A city like Chennai has 800+ public convenience facilities, directly or indirectly managed by the Greater Chennai Corporation (GCC). The Government of Tamil Nadu (GoTN) would like to provide safe and hygienic public conveniences to all citizens free of cost. Although there is an increasing demand for improved service provision, GoTN and Urban Local Bodies face two key challenges in managing CT/PTs – increasing service coverage while at the same time improving services and sustenance of operations, including financing operations.

2. The solution

Tamil Nadu Urban Sanitation Support Programme (TNUSSP) has been working with the GCC on demonstrating service models for O&M of CT/PTs. In January 2022, a study was conducted in 64 community toilets in zones 5,6,7,9,13 and 14 of the city to understand the current infrastructural status of conveniences along with their O&M models. Based on the findings, 11 facilities were shortlisted for intervention in zones 13 and 14. The facilities were selected based on the location of toilets (main road, inner roads, within a community), types of users, footfall pattern and arrangements for waste disposal. As refurbishment is the key to improved service provision, TNUSSP shared the standards for an inclusive CT/PT with GCC and based on this, the toilets were refurbished for lighting, ventilation, accessibility for senior citizens and differently abled citizens, installation of sanitary napkin vending machines, feedback instruments, CCTV cameras, mirrors, soap trays and towel rods in all toilet complexes. Figure 2 and 3 shows the toilets before-and-after refurbishment.
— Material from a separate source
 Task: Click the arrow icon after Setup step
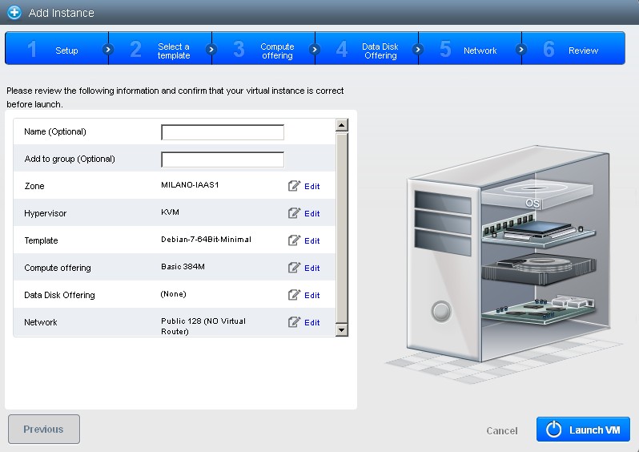[x=108, y=50]
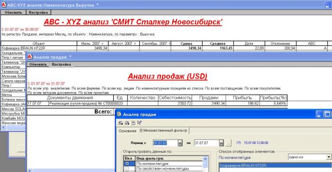The height and width of the screenshot is (172, 332).
Task: Open the calendar picker for the по end date
Action: [x=221, y=143]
In June 2022, TNUSSP piloted three types of O&M models which differ by the type of service provider, while paving the way for revenue potentials at these facilities, which do not charge any user fee:

  1. private enterprise (established facility management company).
  2. women self-help groups (SHGs)/community-based organisations (CBOs).
  3. individual entrepreneur/or family.

The allocation of toilet facilities to the service providers was determined by parameters such as visibility, advertisement potential, community users, footfall, and underground sewerage scheme /on-site sanitation system connection. The facility management company was selected by evaluation of technical and financial bids. This move aims to identify effective and efficient O&M models for the CT/PTs in the GCC area to ensure the availability of safe and hygienic sanitation facilities for the users.

The demonstration ensures compliance with all applicable laws and maintains the hygiene standards at the designated facility to improve its usage by the community and public. The scope of the demonstration (Figure 4) covers the identification of service delivery models and the assessment of these models by implementing and monitoring them in eleven CT/PTs in a time span of two years. In addition, the demonstration also covers the implementation of innovative on-site sanitation systems.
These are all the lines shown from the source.